───── Provided data ─────

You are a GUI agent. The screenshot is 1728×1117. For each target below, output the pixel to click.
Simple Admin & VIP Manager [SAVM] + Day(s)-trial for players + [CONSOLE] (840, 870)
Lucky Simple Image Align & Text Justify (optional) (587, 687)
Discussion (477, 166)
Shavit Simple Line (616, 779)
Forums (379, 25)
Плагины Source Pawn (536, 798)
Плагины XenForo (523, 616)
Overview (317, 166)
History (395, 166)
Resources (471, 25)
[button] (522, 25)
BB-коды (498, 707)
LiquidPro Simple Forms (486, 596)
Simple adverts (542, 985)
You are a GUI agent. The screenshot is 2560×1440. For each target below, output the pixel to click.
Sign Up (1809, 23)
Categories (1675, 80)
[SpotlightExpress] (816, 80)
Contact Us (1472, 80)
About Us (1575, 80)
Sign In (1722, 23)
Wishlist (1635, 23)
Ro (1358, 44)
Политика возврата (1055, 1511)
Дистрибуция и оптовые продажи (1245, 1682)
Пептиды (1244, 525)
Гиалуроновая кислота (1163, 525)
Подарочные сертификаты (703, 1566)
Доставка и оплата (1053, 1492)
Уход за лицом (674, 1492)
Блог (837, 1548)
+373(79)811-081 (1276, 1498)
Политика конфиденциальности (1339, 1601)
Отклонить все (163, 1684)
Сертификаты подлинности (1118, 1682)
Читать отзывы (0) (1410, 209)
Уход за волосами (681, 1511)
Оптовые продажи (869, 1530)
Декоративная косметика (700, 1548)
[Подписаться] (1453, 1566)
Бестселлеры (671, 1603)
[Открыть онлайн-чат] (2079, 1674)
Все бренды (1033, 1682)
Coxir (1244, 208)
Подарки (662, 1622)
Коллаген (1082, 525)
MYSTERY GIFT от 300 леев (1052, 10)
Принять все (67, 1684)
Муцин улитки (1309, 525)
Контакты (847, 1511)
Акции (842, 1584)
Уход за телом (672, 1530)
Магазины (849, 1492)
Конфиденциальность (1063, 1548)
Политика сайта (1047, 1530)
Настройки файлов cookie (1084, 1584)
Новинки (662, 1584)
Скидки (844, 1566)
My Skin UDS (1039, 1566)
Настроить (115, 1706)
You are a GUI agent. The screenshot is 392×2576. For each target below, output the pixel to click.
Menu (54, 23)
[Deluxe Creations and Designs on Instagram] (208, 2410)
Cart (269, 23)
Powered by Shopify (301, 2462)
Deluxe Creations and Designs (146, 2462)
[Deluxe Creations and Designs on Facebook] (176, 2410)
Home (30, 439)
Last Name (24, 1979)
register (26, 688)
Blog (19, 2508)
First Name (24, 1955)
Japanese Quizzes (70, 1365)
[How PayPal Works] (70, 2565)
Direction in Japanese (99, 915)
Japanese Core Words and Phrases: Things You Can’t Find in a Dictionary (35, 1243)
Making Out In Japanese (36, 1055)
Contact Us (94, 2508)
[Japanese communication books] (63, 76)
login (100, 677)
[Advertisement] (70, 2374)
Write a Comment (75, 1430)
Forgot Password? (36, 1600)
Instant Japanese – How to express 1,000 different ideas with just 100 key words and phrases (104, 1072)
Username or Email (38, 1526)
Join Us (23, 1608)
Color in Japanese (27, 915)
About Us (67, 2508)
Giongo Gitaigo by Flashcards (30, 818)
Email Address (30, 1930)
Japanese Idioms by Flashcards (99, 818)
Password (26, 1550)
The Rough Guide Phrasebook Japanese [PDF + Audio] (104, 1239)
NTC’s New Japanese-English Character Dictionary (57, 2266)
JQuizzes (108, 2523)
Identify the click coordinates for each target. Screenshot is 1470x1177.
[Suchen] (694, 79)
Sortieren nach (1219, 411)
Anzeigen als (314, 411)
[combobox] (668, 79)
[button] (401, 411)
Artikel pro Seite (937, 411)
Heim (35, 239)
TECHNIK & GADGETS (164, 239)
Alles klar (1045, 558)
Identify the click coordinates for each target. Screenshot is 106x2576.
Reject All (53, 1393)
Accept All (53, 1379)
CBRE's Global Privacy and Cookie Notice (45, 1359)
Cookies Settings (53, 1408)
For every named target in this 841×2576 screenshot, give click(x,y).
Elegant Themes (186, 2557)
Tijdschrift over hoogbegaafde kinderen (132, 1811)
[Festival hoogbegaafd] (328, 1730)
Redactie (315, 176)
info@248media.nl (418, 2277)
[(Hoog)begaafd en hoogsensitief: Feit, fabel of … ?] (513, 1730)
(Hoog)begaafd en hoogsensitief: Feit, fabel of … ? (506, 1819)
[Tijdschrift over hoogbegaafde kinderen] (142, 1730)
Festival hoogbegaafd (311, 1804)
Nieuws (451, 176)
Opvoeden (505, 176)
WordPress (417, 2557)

─────

• [Brief] Every entry, from top to bottom, should be repeated word for word.

• [Solution for this task]
You are a GUI agent. The screenshot is 1728×1117. For each target below, output the pixel to click.
Simple Admin & VIP Manager [SAVM] + Day(s)-trial for players + [CONSOLE] (840, 870)
Lucky Simple Image Align & Text Justify (optional) (587, 687)
Discussion (477, 166)
Shavit Simple Line (616, 779)
Forums (379, 25)
Плагины Source Pawn (536, 798)
Плагины XenForo (523, 616)
Overview (317, 166)
History (395, 166)
Resources (471, 25)
[button] (522, 25)
BB-коды (498, 707)
LiquidPro Simple Forms (486, 596)
Simple adverts (542, 985)
You are a GUI agent. The screenshot is 2560×1440. For each target below, output the pixel to click.
Sign Up (1809, 23)
Categories (1675, 80)
[SpotlightExpress] (816, 80)
Contact Us (1472, 80)
About Us (1575, 80)
Sign In (1722, 23)
Wishlist (1635, 23)
Ro (1358, 44)
Политика возврата (1055, 1511)
Дистрибуция и оптовые продажи (1245, 1682)
Пептиды (1244, 525)
Гиалуроновая кислота (1163, 525)
Подарочные сертификаты (703, 1566)
Доставка и оплата (1053, 1492)
Уход за лицом (674, 1492)
Блог (837, 1548)
+373(79)811-081 (1276, 1498)
Политика конфиденциальности (1339, 1601)
Отклонить все (163, 1684)
Сертификаты подлинности (1118, 1682)
Читать отзывы (0) (1410, 209)
Уход за волосами (681, 1511)
Оптовые продажи (869, 1530)
Декоративная косметика (700, 1548)
[Подписаться] (1453, 1566)
Бестселлеры (671, 1603)
[Открыть онлайн-чат] (2079, 1674)
Все бренды (1033, 1682)
Coxir (1244, 208)
Подарки (662, 1622)
Коллаген (1082, 525)
MYSTERY GIFT от 300 леев (1052, 10)
Принять все (67, 1684)
Муцин улитки (1309, 525)
Контакты (847, 1511)
Акции (842, 1584)
Уход за телом (672, 1530)
Магазины (849, 1492)
Конфиденциальность (1063, 1548)
Политика сайта (1047, 1530)
Настройки файлов cookie (1084, 1584)
Новинки (662, 1584)
Скидки (844, 1566)
My Skin UDS (1039, 1566)
Настроить (115, 1706)
You are a GUI agent. The screenshot is 392×2576. For each target below, output the pixel to click.
Menu (54, 23)
[Deluxe Creations and Designs on Instagram] (208, 2410)
Cart (269, 23)
Powered by Shopify (301, 2462)
Deluxe Creations and Designs (146, 2462)
[Deluxe Creations and Designs on Facebook] (176, 2410)
Home (30, 439)
Last Name (24, 1979)
register (26, 688)
Blog (19, 2508)
First Name (24, 1955)
Japanese Quizzes (70, 1365)
[How PayPal Works] (70, 2565)
Direction in Japanese (99, 915)
Japanese Core Words and Phrases: Things You Can’t Find in a Dictionary (35, 1243)
Making Out In Japanese (36, 1055)
Contact Us (94, 2508)
[Japanese communication books] (63, 76)
login (100, 677)
[Advertisement] (70, 2374)
Write a Comment (75, 1430)
Forgot Password? (36, 1600)
Instant Japanese – How to express 1,000 different ideas with just 100 key words and phrases (104, 1072)
Username or Email (38, 1526)
Join Us (23, 1608)
Color in Japanese (27, 915)
About Us (67, 2508)
Giongo Gitaigo by Flashcards (30, 818)
Email Address (30, 1930)
Japanese Idioms by Flashcards (99, 818)
Password (26, 1550)
The Rough Guide Phrasebook Japanese [PDF + Audio] (104, 1239)
NTC’s New Japanese-English Character Dictionary (57, 2266)
JQuizzes (108, 2523)
Identify the click coordinates for each target. Screenshot is 1470x1177.
[Suchen] (694, 79)
Sortieren nach (1219, 411)
Anzeigen als (314, 411)
[combobox] (668, 79)
[button] (401, 411)
Artikel pro Seite (937, 411)
Heim (35, 239)
TECHNIK & GADGETS (164, 239)
Alles klar (1045, 558)
Identify the click coordinates for each target. Screenshot is 106x2576.
Reject All (53, 1393)
Accept All (53, 1379)
CBRE's Global Privacy and Cookie Notice (45, 1359)
Cookies Settings (53, 1408)
For every named target in this 841×2576 screenshot, give click(x,y).
Elegant Themes (186, 2557)
Tijdschrift over hoogbegaafde kinderen (132, 1811)
[Festival hoogbegaafd] (328, 1730)
Redactie (315, 176)
info@248media.nl (418, 2277)
[(Hoog)begaafd en hoogsensitief: Feit, fabel of … ?] (513, 1730)
(Hoog)begaafd en hoogsensitief: Feit, fabel of … ? (506, 1819)
[Tijdschrift over hoogbegaafde kinderen] (142, 1730)
Festival hoogbegaafd (311, 1804)
Nieuws (451, 176)
Opvoeden (505, 176)
WordPress (417, 2557)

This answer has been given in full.